O que se pede >> Extraia, sem nenhuma alteração, o trecho do texto sobre o REIDI que vai de "Conforme a Instrução" até "contábil-fiscal pela RFB.".

═══ Texto do documento

Conforme a Instrução Normativa RFB nº 1.396/2013, art. 18, inciso XIV, não produz efeitos a consulta quando tiver por objetivo a prestação de assessoria jurídica ou contábil-fiscal pela RFB.
2. Sobre a aplicação dos benefícios do REIDI
Mesmo considerando ineficaz a consulta quanto à contabilização, a RFB esclareceu que, independentemente da forma de contabilização adotada, não há previsão legal para que os benefícios do REIDI sejam estendidos às aquisições de máquinas, equipamentos e serviços destinados a usina termoelétrica já implantada e que foi posteriormente locada pela interessada.

══════
═══ Extrato dos dados

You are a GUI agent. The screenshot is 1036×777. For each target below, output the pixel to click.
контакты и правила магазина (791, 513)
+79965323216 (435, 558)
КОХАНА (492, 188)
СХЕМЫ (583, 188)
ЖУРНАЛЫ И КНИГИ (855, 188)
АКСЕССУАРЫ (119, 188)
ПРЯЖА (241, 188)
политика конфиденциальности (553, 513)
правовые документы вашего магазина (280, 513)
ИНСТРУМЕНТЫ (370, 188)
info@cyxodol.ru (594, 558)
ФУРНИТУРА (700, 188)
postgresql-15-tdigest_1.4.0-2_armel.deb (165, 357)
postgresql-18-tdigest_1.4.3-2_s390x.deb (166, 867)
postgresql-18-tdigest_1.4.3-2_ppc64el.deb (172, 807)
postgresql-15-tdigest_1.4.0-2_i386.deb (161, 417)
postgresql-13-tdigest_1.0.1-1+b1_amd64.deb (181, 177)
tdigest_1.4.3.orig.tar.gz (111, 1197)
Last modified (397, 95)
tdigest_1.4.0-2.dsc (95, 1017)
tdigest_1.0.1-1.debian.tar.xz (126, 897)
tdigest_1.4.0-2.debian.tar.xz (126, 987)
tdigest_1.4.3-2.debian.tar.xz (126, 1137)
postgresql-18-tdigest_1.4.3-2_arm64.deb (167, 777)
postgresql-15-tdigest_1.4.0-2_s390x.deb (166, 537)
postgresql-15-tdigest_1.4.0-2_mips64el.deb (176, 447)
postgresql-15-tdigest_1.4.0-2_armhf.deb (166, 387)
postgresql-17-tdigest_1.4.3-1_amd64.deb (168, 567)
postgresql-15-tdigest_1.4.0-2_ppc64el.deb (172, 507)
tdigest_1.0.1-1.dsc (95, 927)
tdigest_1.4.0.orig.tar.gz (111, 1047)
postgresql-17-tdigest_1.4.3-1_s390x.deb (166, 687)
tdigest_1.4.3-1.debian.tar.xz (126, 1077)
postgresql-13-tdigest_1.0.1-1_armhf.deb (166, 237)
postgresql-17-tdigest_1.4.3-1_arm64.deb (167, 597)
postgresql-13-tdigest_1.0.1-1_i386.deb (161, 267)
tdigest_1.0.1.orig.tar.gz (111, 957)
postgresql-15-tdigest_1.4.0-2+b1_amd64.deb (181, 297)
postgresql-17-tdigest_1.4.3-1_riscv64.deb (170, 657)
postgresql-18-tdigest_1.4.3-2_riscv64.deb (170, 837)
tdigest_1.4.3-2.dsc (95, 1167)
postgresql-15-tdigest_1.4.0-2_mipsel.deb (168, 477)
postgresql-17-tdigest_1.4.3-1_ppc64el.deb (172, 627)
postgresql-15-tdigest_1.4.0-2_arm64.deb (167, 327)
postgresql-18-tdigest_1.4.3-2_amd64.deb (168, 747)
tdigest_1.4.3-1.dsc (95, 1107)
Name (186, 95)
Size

══════

Resultado abaixo >>
Conforme a Instrução Normativa RFB nº 1.396/2013, art. 18, inciso XIV, não produz efeitos a consulta quando tiver por objetivo a prestação de assessoria jurídica ou contábil-fiscal pela RFB.